How to Interpret UVC LED Data Sheet Values and Figures
Although deep ultraviolet (UVC) LEDs have been around for quite a while now, they’re still considered an emerging technology. As is typically the case with any emerging technology, standards are still trying to catch up with the industry needs. This leads to minor (and sometimes major) variations in product characteristics presented on data sheets. We often find design engineers asking, “What information is actually necessary to design a product?” or “How do I translate the values presented in a data sheet to my system requirements?”
This article aims to address those questions and bring clarity to the relevant information from a UVC LED data sheet. Typically, a data sheet has three key sections:
What bins are available and how are they categorized?
The product nomenclature section of a UVC LED data sheet includes the list of specific part numbers available within a given UVC LED product line - or “bins.” This table provides information concerning peak wavelength and power output at a defined operating condition.
The peak wavelength is the first specification that engineers look at: for disinfection, a change in wavelength will impact the germicidal efficacy and therefore the power requirements (which cascades to a whole range of design variables) to obtain the desired disinfection levels.
A parameter which is often overlooked is the binning tolerances, both for the peak wavelength and power output. As explained above, a change in wavelength will affect the product design or may not suit the application, and therefore it is essential to consider all wavelength specified within the tolerances and design for the worst case scenario.
This means for disinfection applications, to take the wavelength with the lowest germicidal efficacy as taken from convolution with absorption spectra of the target pathogen. For example, if you’re looking at an LED with a peak output at 265 nm and a binning tolerance of +/- 5 nm, you need to consider the germicidal efficacy from 260 nm to 270 nm. For this specific range, most microbes will have a negligible relative change in germicidal efficacy between 260 and 270 nm - but engineers should consider the germicidal effect at the worst case being 270 nm, and therefore use that value in modeling.

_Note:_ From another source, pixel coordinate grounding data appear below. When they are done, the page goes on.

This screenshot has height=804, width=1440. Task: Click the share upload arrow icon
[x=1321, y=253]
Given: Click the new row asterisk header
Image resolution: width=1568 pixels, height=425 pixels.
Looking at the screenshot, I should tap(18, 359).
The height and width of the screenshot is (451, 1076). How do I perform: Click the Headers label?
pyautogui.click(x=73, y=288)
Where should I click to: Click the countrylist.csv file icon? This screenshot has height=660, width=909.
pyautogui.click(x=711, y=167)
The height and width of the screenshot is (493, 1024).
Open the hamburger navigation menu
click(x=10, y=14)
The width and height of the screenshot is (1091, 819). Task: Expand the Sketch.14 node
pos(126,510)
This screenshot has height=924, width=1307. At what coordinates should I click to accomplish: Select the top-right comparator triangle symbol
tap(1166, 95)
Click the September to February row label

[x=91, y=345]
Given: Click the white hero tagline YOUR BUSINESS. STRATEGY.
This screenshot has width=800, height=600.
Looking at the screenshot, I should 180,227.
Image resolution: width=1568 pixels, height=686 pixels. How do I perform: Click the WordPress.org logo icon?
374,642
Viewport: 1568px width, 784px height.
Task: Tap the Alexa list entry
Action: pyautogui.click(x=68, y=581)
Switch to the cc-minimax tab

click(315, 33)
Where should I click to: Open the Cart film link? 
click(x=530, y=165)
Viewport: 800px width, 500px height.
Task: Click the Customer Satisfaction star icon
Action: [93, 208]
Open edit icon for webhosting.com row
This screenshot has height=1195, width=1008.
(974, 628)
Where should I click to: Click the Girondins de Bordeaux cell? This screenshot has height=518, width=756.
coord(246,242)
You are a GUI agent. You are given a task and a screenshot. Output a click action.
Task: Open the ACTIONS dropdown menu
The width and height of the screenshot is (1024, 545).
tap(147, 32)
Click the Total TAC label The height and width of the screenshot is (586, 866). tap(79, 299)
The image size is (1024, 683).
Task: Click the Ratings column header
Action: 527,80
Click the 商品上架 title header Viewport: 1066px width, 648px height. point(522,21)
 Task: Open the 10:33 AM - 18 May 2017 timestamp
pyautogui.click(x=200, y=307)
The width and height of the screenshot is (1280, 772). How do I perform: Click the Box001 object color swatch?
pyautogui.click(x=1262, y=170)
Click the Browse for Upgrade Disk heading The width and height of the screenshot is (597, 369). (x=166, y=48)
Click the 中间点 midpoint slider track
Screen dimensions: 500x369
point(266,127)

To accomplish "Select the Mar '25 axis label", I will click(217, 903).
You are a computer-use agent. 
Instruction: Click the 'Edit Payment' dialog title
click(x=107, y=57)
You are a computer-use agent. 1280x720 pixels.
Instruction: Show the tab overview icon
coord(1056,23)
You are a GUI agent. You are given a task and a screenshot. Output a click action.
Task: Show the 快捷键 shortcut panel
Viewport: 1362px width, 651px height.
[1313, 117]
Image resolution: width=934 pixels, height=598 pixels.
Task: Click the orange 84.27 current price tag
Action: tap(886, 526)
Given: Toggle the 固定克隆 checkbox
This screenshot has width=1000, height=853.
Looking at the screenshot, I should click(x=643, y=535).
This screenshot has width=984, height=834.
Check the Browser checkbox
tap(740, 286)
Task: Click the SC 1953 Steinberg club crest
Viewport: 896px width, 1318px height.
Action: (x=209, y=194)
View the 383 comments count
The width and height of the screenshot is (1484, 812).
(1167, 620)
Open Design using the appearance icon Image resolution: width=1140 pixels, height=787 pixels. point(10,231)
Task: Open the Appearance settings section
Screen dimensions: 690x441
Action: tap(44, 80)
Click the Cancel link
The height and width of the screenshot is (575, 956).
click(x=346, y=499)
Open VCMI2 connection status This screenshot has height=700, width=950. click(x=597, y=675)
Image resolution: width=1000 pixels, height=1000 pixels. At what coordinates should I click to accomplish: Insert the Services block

For an LED at 278 nm with a +/- of 5 nm, the worst-case scenario is 283 nm, where the change in relative germicidal efficacy is significant (>50 percent for E. coli for example).
Equally, design engineers should consider the lowest rated power in order to ensure that no matter which LED from the bin is used, the resulting design will perform as expected.
What are the fixed specifications of the specific LEDs?
The viewing angle is defined as twice the angle between the axial direction and the direction in which the light intensity value is half of the axial intensity. The intensity and surface area irradiated by an LED are all functions of the viewing angle. Optical engineers use this spec to design optical elements, define the number of LEDs and exposure time required for required disinfection levels. A wider viewing angle will increase the area irradiated but decrease the intensity across the area - this is typically used for large surface disinfection as it reduces the number of LEDs needed while providing a uniform irradiation.
The forward voltage, as specified for an operating current and solder temperature, is intrinsically related to the materials properties and is particularly useful to choose or design a power supply. It is also an important value to design thermal management because a higher voltage means a higher thermal power to be dissipated.
The forward current provides the minimum and maximum values specified for the LED operation as well as the typical value that the LED was tested at by the manufacturer. Operating the LEDs above the maximum rated forward current may result in permanent damage of the LEDs, while operation below the minimum specified current may not be sufficient to turn-on the LEDs.
The thermal resistance, of the LED package is a fixed variable when designing thermal management systems and will impact the range of PCB materials and type chosen (FR4 vs. metal core, vias) for the final design.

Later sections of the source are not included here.